• TASK GOAL: In the text below on paying creditors in tax-backed certificates, copy the stretch from "Is it legal? Surely" through "congressmen and judges." word for word.

• EXCERPTED TEXT:
My proposal is that all these other creditors and lawful claimants, without exception, are paid 52.40 cents on the dollar. For the other 47.60 cents, they should receive a pretty, security-printed certificate like this (with much more more copperplate and squiggles than my primitive DTP skills can manage):

What would happen? And is it legal?
These bits of paper – call them geithners, timothies, or Boehner rubles – will have a market value, underwritten by the promise to accept them in payment of taxes. What happens when retirees show up at WalMart with them in hand of August 5? There are touts on the sidewalk offering 50c on the dollar, but that’s a ripoff for the retirees and a business opportunity for the store. I think WalMart rings up Goldman Sachs for a quotation on $50m of geithners. Goldman can sell them on to rich individuals to meet tax bills and corporations to meet social security payments, for say 90c on the dollar. So Goldman offers WalMart 80c. WalMart offers its customers 75c. Hey presto, we have a market. Initially this would be inefficient and regressive, but would rapidly become less so as arbitrageurs pile in.

One of the practical problems is that geithners come in odd amounts, So anybody – from a libertarian blogger to the University of Chicago to Citigroup – can set up a scheme of depositary receipts. The receipts, also security-printed, would be for convenient amounts like $100.

What you would have is a parallel currency. It’s happened lots of times, in inflation-ridden Latin America, to immediately post-war and and post-communist Eastern Europe. When Ireland had a six-month bank strike in 1970, cheques issued by all sorts of businesses became money. Why should a geithner be less credible than a cheque from O’Malley’s Bar in Skibbereen?

Is it legal? Surely not. But as Jonathan Zasloff wrote about his own proposal, who’s going to sue, and what court will hear the case? The Treasury will be sending out $4bn of geithners every day, and they would be in everyone’s pockets – including those of congressmen and judges.

How about constitutional? It’s a usurpation of power from a failed Congress. But Obama has better lawyers than George Bush, and just as royalist. If the President can get away with murder of American citizens, as he currently claims, he can surely get away with a bit of financial effrontery in the public interest. For once, salus reipublicae suprema lex.

• DATA SEGMENT:
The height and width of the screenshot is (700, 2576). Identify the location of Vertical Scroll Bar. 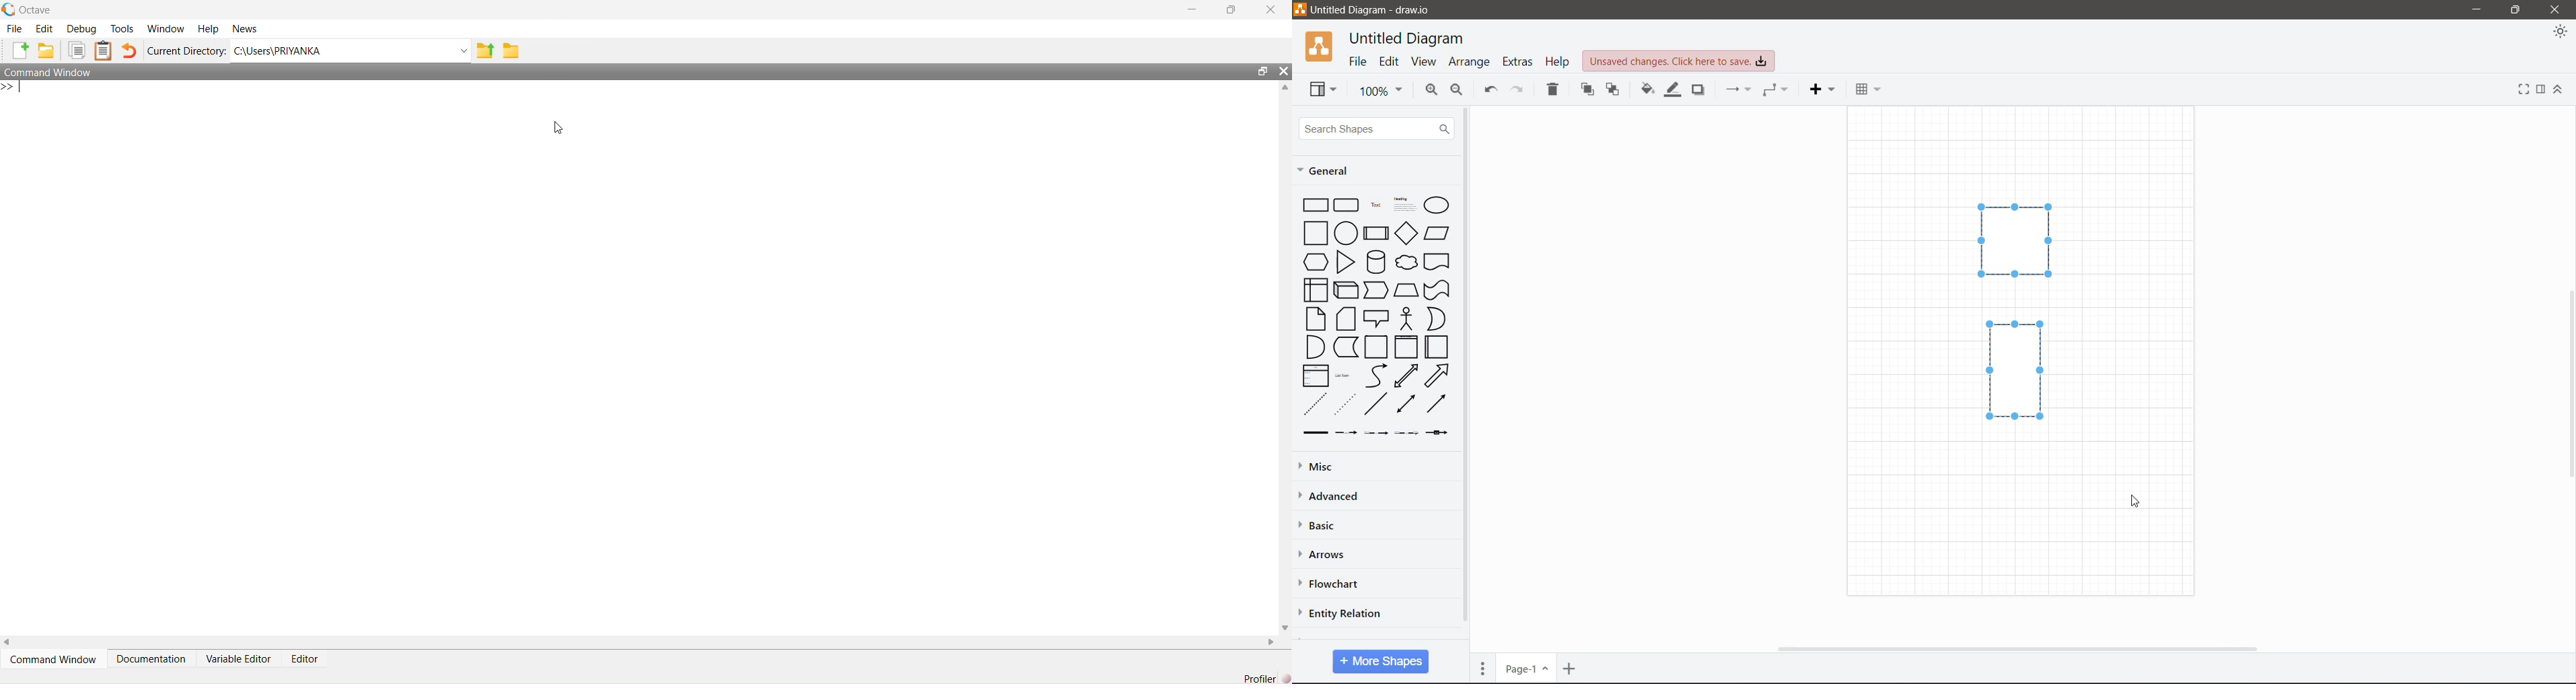
(1466, 370).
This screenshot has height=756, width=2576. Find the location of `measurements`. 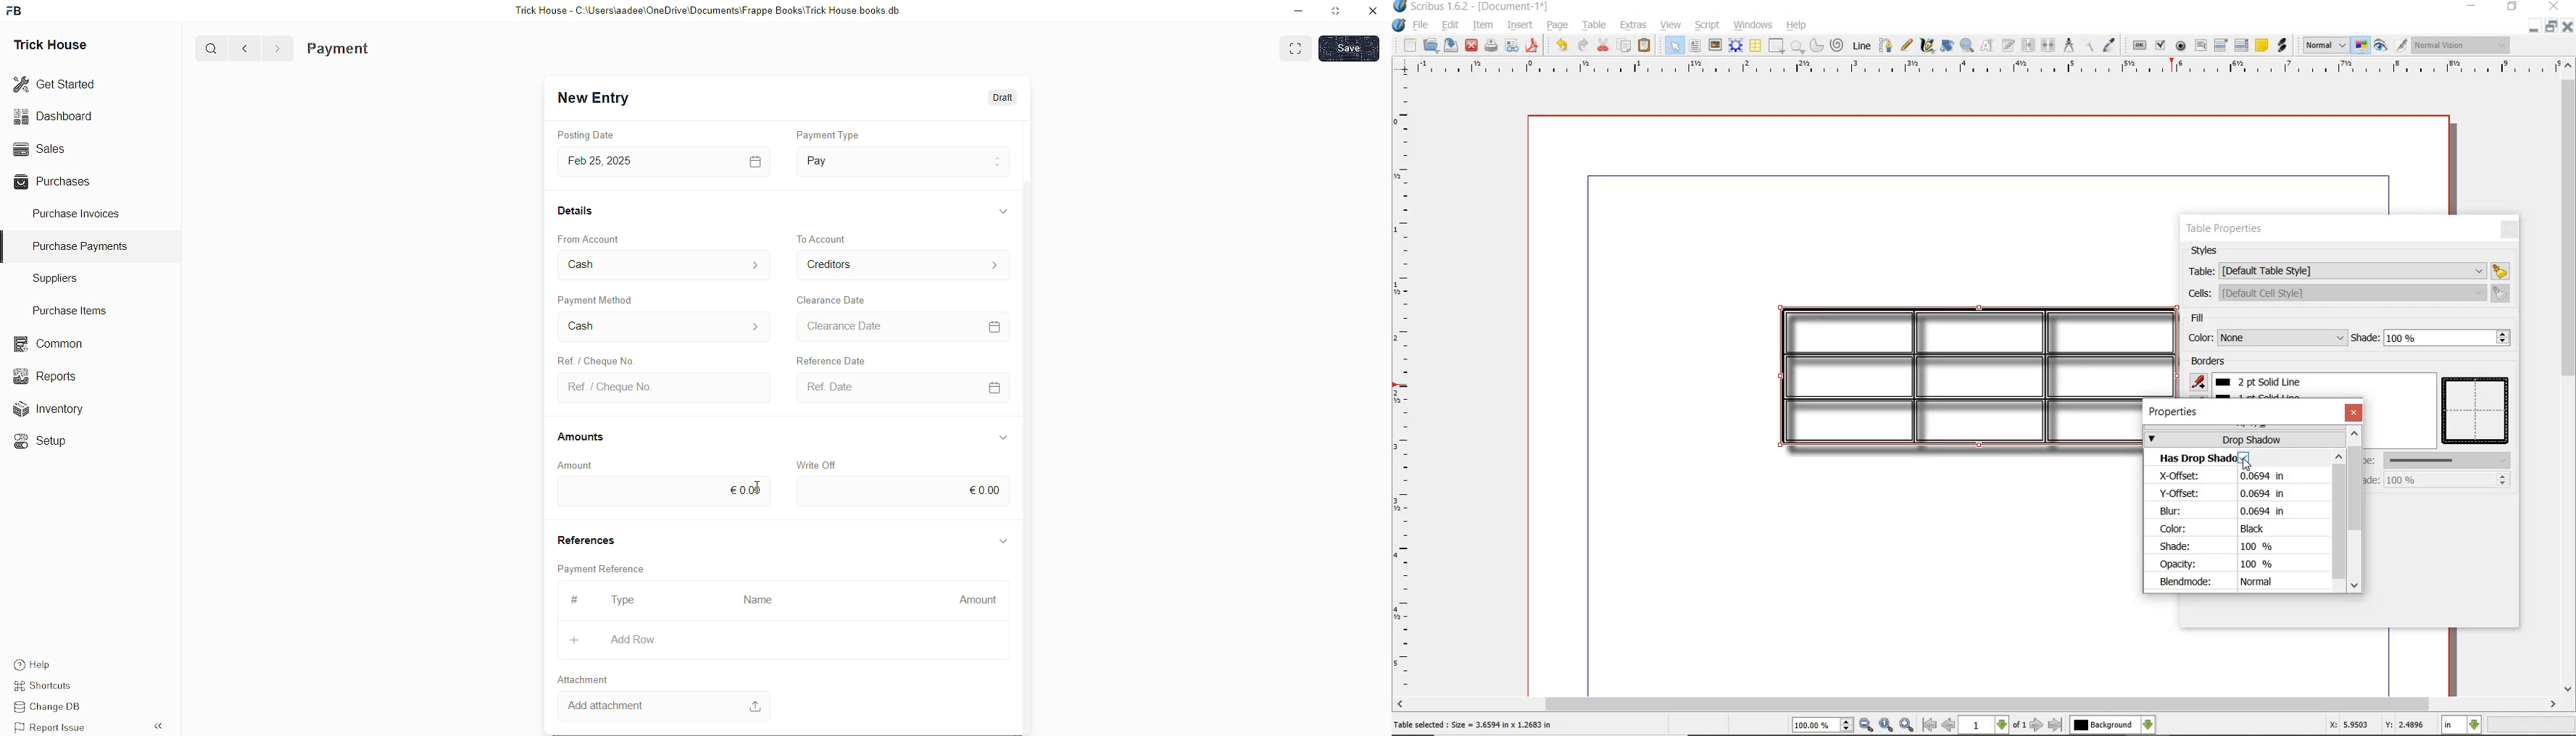

measurements is located at coordinates (2070, 44).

• WORKED ANSWER:
Is it legal? Surely not. But as Jonathan Zasloff wrote about his own proposal, who’s going to sue, and what court will hear the case? The Treasury will be sending out $4bn of geithners every day, and they would be in everyone’s pockets – including those of congressmen and judges.